Worth trying: Shochu

Shochu was originally used as a medicinal disinfectant. It’s mouldy, earthy and damp. Yet with sales now surpassing sake, it’s Japan’s new national drink

Its origins lie in 16th-century Persia where from it travelled east through the Indian subcontinent and Thailand before arriving in Japan. Like sake, it is produced from fermented starch. While sake remains specifically a fermented rice wine, shochu is distilled in traditional wooden stills using a variety of grains, vegetables and seeds. These range from rice, barley and buckwheat, to chestnuts, carrots and, in the case of Satsuma’s Kuro Shiranami (pictured), sweet potatoes.

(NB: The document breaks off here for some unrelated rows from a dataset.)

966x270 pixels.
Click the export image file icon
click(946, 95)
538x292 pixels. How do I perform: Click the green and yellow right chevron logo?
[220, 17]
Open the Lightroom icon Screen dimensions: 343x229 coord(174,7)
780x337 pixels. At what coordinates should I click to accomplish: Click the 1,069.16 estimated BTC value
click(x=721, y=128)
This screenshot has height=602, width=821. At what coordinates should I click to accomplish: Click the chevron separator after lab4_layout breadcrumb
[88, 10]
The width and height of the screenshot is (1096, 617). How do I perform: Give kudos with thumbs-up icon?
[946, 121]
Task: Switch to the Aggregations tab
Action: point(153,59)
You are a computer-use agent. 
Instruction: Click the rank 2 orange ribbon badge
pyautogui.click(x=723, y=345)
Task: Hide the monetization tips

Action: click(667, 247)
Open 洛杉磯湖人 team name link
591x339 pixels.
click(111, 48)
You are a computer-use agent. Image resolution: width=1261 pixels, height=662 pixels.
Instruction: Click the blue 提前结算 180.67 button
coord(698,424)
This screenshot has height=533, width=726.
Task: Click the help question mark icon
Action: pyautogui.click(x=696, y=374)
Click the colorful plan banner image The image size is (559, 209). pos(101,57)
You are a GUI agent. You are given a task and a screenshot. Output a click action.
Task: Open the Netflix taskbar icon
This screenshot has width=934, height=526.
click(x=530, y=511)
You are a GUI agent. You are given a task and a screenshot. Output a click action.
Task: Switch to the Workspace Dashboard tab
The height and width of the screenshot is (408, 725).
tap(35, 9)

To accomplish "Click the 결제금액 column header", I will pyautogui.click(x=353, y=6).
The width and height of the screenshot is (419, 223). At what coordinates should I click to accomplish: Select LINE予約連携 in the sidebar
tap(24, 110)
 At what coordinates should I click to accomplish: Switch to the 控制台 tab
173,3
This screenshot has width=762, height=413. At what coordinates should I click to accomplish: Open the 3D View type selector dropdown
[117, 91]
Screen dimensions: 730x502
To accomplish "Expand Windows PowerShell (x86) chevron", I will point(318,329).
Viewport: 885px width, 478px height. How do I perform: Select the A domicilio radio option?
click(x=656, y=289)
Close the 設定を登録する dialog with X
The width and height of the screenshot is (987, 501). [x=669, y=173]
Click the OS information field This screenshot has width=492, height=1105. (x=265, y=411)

The end product is an acquired taste: a sweet-tasting, clear spirit containing anywhere between 25 and 35% alcohol by volume, and with a distinctly earthy taste relatively alien to the Western palate. Until recently, shochu was widely considered a cheap, low-quality drink associated with the country’s alcoholics. Now, though, it is big business.

There is no one way to enjoy shochu. It’s customarily diluted with water and warmed in a traditional cast-iron kettle (a joka) before being served in small tasting cups, but equally popular methods include drinking it neat, on ice, with soda water or in cocktails.